ÖNCE Fenerbahçe'yi kutlamak lazım. Galatasaray'ı ve Hagi'yi de Türkiye Kupası'nı alan bir takımın futbolcuları ve teknik direktörü olarak ve de şampiyonluk mücadelesini son haftaya kadar heyecanı ayakta tuttukları için tebrik etmek lazım.
Aslında, bu saatten sonra dün geceki maçın analizine girmeye gerek yok. Artık Fenerbahçe'nin Daum'la, Galatasaray'ın da Hagi ile devam edip etmeyeceği tartışmaları yapılıyor.

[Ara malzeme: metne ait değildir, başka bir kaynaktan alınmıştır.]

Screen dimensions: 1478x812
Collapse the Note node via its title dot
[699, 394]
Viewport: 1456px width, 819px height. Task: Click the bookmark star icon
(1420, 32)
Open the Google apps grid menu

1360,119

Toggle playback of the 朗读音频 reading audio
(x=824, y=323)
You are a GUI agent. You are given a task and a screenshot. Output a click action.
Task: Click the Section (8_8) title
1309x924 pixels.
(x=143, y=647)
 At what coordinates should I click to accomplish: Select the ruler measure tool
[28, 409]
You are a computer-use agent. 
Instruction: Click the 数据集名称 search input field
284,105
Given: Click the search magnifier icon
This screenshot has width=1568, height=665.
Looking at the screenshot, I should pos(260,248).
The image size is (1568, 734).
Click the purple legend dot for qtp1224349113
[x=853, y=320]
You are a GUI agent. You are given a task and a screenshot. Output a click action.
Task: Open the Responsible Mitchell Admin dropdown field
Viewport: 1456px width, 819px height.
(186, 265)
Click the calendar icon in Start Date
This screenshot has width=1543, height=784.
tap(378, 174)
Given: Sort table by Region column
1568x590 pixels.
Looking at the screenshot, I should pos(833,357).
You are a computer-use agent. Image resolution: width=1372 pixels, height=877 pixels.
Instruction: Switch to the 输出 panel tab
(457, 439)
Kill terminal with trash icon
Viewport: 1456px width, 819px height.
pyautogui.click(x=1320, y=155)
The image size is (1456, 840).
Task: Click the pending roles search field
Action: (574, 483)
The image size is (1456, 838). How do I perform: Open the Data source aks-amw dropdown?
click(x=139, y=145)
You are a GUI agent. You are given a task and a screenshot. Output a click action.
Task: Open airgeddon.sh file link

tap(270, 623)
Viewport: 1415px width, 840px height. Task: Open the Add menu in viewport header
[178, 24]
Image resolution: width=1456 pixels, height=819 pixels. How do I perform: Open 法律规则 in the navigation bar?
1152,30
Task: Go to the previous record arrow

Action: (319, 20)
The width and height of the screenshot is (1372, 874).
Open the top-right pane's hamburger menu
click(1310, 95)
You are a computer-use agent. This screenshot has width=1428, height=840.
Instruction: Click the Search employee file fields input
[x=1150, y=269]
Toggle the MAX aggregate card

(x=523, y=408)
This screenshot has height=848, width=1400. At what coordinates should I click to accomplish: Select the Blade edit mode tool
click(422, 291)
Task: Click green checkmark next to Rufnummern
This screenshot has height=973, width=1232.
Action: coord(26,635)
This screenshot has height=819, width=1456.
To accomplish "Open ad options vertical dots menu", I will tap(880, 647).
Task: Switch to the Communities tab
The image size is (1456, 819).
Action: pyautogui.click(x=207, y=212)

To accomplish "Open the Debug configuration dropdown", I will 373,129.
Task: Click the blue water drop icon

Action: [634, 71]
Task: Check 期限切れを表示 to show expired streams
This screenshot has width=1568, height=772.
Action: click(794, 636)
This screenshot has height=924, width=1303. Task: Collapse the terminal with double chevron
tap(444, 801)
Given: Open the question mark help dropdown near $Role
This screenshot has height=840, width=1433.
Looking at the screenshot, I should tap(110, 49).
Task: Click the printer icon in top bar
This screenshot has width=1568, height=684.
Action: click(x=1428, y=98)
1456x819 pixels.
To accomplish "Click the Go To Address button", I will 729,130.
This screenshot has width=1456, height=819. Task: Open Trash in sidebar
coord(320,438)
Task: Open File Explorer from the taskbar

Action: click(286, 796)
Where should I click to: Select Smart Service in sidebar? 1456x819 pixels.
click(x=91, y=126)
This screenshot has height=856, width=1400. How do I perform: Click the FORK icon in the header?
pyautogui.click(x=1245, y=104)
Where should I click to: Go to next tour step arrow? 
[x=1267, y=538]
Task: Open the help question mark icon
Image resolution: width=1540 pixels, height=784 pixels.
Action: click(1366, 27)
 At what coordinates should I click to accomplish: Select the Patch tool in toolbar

Şurası bir gerçek ki, Beşiktaş'sız, hatta Trabzonspor'suz bir ligde, Daum'un çok kaliteli bir futbol ortaya koymadan, duran toplarla ve yıldız futbolcularıyla şampiyonluğu yakaladığını herkes kabul ediyor. Hagi'nin mevsim başından bu yana çok kısıtlı imkanlarla ve tribünleri ayağa kaldırmayan pek pahalı olmayan futbolcularla başarılı olduğunu da kimse tartışmıyor. Ama Gençlerbirliği maçının kaybedilmesi ve Galatasaray'ın büyük bir ihtimalle Şampiyonlar Ligi şansını o karşılaşmada yok etmesi, Hagi'nin başarılı genel performansına gölge düşürdü.
Tipik beraberlik maçıydı
Dün geceki mücadele tipik bir beraberlik maçıydı. İki teknik direktörün de korktuğu, ince hesaplar yaptığı bir karşılaşmaydı. Bir gol gelecekti, Fenerbahçe'den geldi. Galatasaray'ın atacağı bir gol Şampiyonlar Ligi'nin habercisi olacaktı, ama olmadı. Aynen Türkiye Kupası finalinde olduğu gibi, Galatasaray, rakibini bozan, onlara topla oynama alanı bırakmayan, yüksek yardımlaşma arzusu ile karşılaşmayı götürdü. Fenerbahçe'nin etkili adamları, aynı yöntemlerle etkisiz hale getirilmeye çalışıldı. Nobre'nin attığı golün birkaç dakika öncesinde Necati, topu ağlara gönderebilse, skor belki farklı olabilirdi.
Öyle ya da böyle, Fenerbahçe şampiyon. Ama bu saatten sonra bunlar yeter mi, gelmeyen uluslararası başarılar, Daum'la yola devam etmek isteyenleri mutlu eder mi, orasını kestirmek güç. Üst düzeydeki takım oyunu performansı Şampiyonlar Ligi'ni getirseydi, Galatasaray gerçekten başarılı olacaktı. Ama kaybedilen Gençlerbirliği maçı, Galatasaray'ın ve Hagi'nin kaderinde büyük etken oldu.
Haftalardır Fenerbahçe seyircisinin küfüre karşı sürdürdüğü kampanyayı hayranlıkla izlemiştim. Ve aynı tablonun dün gece yaşanmasını beklemiştim, ama yanılmışım. Değişen bir şey yok. Futbol anlayışlarını, sevgi ve kardeşlik üzerine kuramayan, sporun evrensel değerlerini unutan ve aidiyet duygusunu intikam formatları üstünde rövanşa yansıtan bu kitlelerle Türk futbolunun geleceğinin aydınlık olduğunu söylemek çok zor. Evet, Fenerbahçe'ye yürekten tebrikler.